We stood on the Mount
to raise a sacrifice for you
and when we saw our hands rise empty
we knew that we were your sacrifice

Right to anger

And on the winter 2008-09 bombing of Gaza, he offers excoriating words, condemning not only the killers but those who talk, exploit or fail to act. This is a Palestinian voice which refuses to tailor itself to the desires of audiences who want to hear about steadfastness and valor, and demands instead the right to be angry, and to decide for itself who its enemies are:

…there are two types of people:
those who cast their suffering and sins
into the streets so they can sleep
and those who collect the people’s suffering and sins
mold them into crosses, and parade them
through the streets of Babylon and Gaza and Beirut

But — with the inevitable comparison with his namesake — we also find that Najwan Darwish can take the personal and use it to open up huge political issues. Where Mahmoud Darwish’s “mother” figure baked the sweet-smelling bread of lost, happy memories, Najwan’s is a less stereotypical, more complex figure:

… this woman I never failed to disappoint: I was not martyred in the first intifada, nor in the second, nor in the third…
As she reads, her orthodox imagination crucifies me with every page…

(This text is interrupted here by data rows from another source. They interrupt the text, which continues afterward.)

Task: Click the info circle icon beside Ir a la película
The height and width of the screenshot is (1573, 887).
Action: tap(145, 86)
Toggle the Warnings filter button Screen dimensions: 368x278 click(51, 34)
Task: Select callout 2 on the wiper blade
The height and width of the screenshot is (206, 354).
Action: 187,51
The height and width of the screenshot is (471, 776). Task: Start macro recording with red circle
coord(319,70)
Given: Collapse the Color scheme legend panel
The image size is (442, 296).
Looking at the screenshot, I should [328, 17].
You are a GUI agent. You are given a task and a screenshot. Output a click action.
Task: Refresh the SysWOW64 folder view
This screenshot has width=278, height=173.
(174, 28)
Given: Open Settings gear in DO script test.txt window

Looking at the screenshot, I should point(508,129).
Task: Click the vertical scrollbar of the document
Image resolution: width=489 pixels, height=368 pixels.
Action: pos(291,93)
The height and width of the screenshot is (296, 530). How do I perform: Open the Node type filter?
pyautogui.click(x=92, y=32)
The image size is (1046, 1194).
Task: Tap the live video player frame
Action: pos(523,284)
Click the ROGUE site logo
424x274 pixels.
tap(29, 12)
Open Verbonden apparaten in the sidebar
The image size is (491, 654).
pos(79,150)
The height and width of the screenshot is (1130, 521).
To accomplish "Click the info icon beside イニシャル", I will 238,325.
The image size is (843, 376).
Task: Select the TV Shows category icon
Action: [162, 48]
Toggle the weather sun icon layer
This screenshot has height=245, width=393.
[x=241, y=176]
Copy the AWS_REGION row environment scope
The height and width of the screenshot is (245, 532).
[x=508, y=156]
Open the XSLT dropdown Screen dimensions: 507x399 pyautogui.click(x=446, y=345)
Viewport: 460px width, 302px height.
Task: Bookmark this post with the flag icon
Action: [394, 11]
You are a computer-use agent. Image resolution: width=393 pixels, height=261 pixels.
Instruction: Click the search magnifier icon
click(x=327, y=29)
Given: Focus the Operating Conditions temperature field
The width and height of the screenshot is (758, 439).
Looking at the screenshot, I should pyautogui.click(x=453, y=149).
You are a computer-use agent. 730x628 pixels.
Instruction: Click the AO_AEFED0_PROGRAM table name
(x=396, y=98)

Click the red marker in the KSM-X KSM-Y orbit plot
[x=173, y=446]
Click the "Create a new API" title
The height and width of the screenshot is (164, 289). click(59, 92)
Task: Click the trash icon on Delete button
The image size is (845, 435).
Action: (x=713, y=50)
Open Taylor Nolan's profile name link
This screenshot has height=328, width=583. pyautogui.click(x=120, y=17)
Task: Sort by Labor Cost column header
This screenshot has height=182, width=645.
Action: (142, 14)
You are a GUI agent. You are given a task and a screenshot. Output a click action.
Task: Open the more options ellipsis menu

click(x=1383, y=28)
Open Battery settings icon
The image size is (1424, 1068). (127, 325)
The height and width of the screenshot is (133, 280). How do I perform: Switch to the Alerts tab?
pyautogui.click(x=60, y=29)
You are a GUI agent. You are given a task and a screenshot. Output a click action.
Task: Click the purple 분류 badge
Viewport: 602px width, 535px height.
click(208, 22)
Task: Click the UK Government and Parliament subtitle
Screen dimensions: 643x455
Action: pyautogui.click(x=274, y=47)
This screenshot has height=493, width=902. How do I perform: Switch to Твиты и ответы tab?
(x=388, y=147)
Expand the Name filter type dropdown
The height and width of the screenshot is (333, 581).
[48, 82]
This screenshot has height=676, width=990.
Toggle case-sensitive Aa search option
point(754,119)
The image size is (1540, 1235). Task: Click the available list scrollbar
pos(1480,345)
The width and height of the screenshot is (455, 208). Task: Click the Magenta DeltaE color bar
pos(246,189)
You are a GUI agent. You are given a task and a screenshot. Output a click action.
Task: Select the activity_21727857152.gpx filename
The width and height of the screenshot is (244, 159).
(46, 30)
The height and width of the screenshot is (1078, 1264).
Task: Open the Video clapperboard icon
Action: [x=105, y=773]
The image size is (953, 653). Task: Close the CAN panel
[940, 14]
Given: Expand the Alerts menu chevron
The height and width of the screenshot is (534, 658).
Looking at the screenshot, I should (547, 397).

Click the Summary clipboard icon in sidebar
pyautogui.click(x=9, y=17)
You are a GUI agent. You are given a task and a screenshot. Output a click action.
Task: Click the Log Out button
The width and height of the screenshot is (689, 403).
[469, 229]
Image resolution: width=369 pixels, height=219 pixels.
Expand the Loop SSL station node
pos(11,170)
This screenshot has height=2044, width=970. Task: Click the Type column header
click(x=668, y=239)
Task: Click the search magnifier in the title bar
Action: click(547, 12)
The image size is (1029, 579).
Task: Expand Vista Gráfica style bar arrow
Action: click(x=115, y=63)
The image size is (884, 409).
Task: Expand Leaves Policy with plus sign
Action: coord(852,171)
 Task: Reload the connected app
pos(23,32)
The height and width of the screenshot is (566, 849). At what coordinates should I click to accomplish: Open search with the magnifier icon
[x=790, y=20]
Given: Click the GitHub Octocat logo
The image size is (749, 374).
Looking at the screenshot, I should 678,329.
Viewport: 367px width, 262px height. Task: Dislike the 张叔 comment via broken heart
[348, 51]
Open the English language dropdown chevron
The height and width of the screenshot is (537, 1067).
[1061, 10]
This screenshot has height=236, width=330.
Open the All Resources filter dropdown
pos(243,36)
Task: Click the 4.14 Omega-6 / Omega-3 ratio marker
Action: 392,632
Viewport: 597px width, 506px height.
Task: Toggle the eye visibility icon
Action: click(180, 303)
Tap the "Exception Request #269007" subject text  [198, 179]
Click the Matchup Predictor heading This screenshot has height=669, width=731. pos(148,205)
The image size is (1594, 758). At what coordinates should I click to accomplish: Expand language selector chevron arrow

That is not to say that the nostalgia and the deep-rooted appreciation of Palestinian history and culture aren’t still there; Darwish is far too intelligent a writer to resort to slogans and stock images. He well knows that the “political” points he makes are all the more ravagingly poignant because they are set in contexts which are beautiful, heartfelt and/or evocatively melancholy.

In “Identity Card,” for instance, Darwish opens with:

Despite — as my friends joke — the Kurds being famous for their severity, I was gentler than a summer breeze as I embraced my brothers in the four corners of the world.

He then goes on to emphasize the connections between Palestinian culture — and oppression — with the histories and experiences of other peoples, from Armenians, Amazigh and Aramaeans to someone “immersed in springtime in the gardens of Shiraz, and Isfahan, and Bukhara.”

And the title poem combines the bitter anger of “hear the houses sliced open/ in the village of Lifta” with the limpid, wistful but sophisticated beauty of:

listen like a fish
in a lake guarded by an angel,
hear the tales of the villagers, embroidered
like kaffiyehs in the poems
hear the singers growing old.

In the end, though, it is a dark, edgily modern vision with which Darwish presents us. The flickers of beauty which the world offers us are, it seems, ephemeral and quickly lost to the past, and any victories we might hope for from struggle are equally fragile.

This spirit is embodied in a brief poem, the title of which asks the famous question usually attributed to Adolf Hitler about the mass killing of Armenians in 1915 — “Who Remembers the Armenians?”

I remember them…

You, murderer, who remembers you?

Sarah Irving is a freelance writer. She worked with the International Solidarity Movement in the occupied West Bank in 2001-02 and with the Olive Co-op, promoting fair trade Palestinian products and solidarity visits, in 2004-06. She is the author of a biography of Leila Khaled and of the Bradt Guide to Palestine and co-author, with Sharyn Lock, of Gaza: Beneath the Bombs.